(Stored data entries)
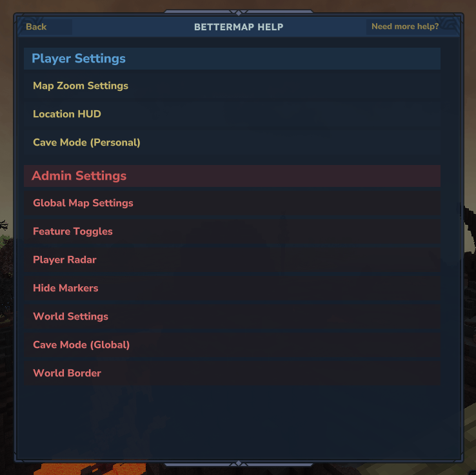Viewport: 476px width, 475px height.
Task: Open the 'Need more help?' link
Action: 404,26
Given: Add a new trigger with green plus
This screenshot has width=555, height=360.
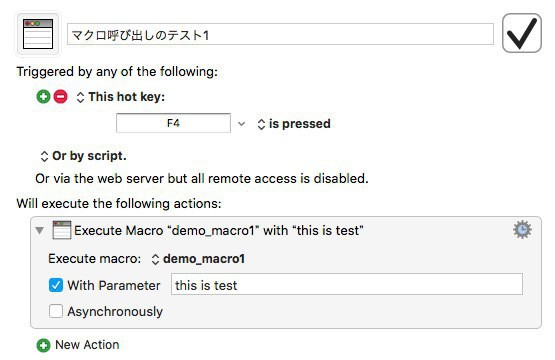Looking at the screenshot, I should (x=43, y=96).
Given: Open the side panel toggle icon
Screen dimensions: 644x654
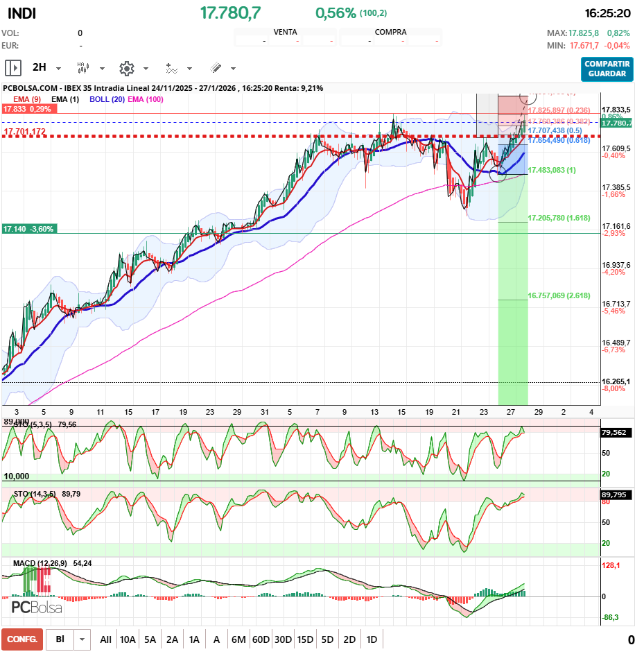Looking at the screenshot, I should click(x=13, y=68).
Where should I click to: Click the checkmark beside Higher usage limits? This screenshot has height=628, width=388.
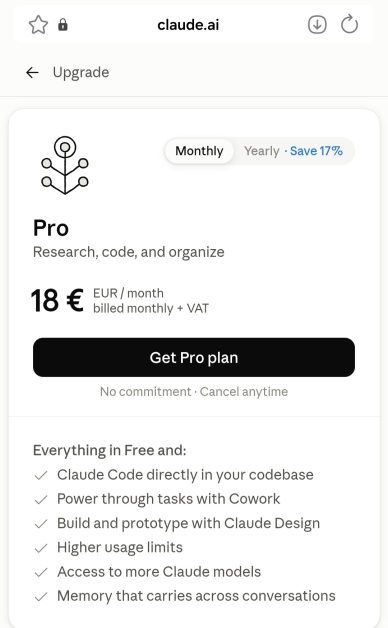[x=41, y=548]
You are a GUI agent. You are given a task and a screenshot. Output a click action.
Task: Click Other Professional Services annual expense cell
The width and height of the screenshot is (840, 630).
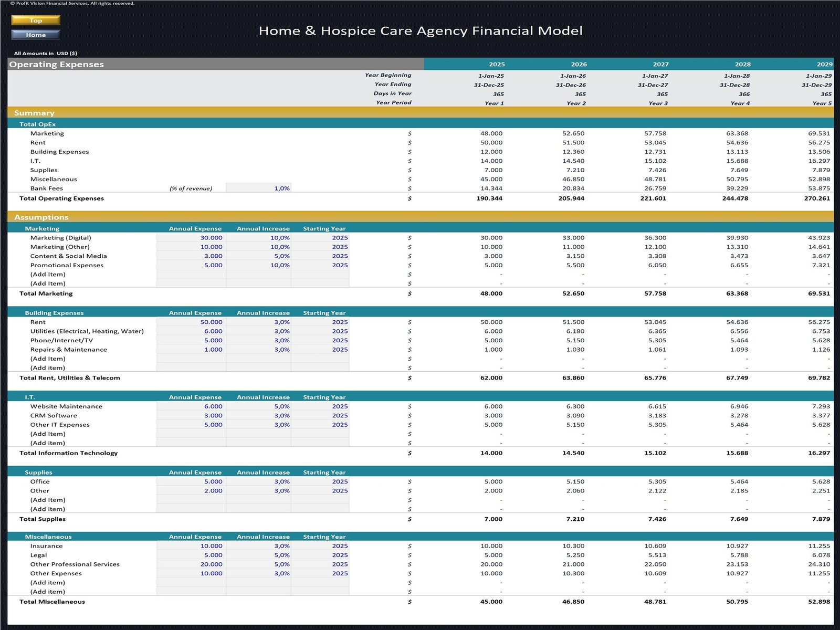click(x=191, y=564)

> **What is needed**:
Exactly the lines from the one that contains "Given: Add a new trigger with green plus" to the last line of the data, both included, should be set down, and no pictures should appear among them.

> **Answer space**:
Given: Add a new trigger with green plus
This screenshot has width=555, height=360.
Looking at the screenshot, I should (x=43, y=96).
Given: Open the side panel toggle icon
Screen dimensions: 644x654
Looking at the screenshot, I should click(x=13, y=68).
Where should I click to: Click the checkmark beside Higher usage limits? This screenshot has height=628, width=388.
[x=41, y=548]
You are a GUI agent. You are given a task and a screenshot. Output a click action.
Task: Click Other Professional Services annual expense cell
The width and height of the screenshot is (840, 630).
click(x=191, y=564)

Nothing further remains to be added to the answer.